When Mariam, Handicap International’s physiotherapist, arrives in front of Mohsen’s tent, she’s greeted by his mother. “He’s on his way, he won’t be long,” says Aïda. A few minutes later, a young man in his twenties pulls up on a small motorbike. When meeting him for the first time, you’d never think Mohsen has ever had any health problems. “That wasn’t always the case,” his mother says. “He’s got years of rehabilitation under his belt.” Mohsen takes off his shoes before entering the tent, exposing his rigid right foot – the first clue that he’s wearing a prosthesis. “I lost my leg in several stages,” he says.
Although Mohsen was injured in a bombing in 2013, his leg was amputated a year later. “All I can remember of that day is a huge explosion. My leg was riddled with shrapnel, fracturing it in two places,” he says. He was rushed us to the nearest hospital and operated on immediately. “But there were so many injured people that they couldn’t let me stay long. I was back home the next day.” Mohsen’s external fixations, which were supposed to strengthen the bones in his leg, gradually became infected. “It got so bad that the doctors had no choice but to amputate my leg.”
Mohsen’s wife and mother, already living as refugees in Lebanon, told him to join them without delay. “There were also almost no health services left in our region of Syria. My mother and Iman said I’d get proper treatment here. So I took the road to Lebanon.” Mohsen met with Handicap International’s professionals shortly after arriving.
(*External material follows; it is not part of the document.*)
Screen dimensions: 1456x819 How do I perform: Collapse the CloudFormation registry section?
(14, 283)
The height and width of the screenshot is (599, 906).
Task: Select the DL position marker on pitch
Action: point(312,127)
They made sure he was fitted with a prosthesis that was the right size for him and arranged for him to have physiotherapy sessions.
“Thanks to the exercises I can stand again now,” he explains. “I’ve been doing them every day for three years, and things are improving. I feel as if my life is starting to get back to normal again. I worked as a labourer, back in Syria. It took me months to get a job here, but I managed, in the end. My employer decided to give me a chance despite only having one leg. It didn’t take him long to realise that I was still a good worker.” Mohsen gets his mobile out of his pocket and shows the organisation’s team a video of him working on a building site. He’s very proud. “I can make life easier for my family now that I’m back on my feet and working again. That’s what matters most to me,” he adds with a smile.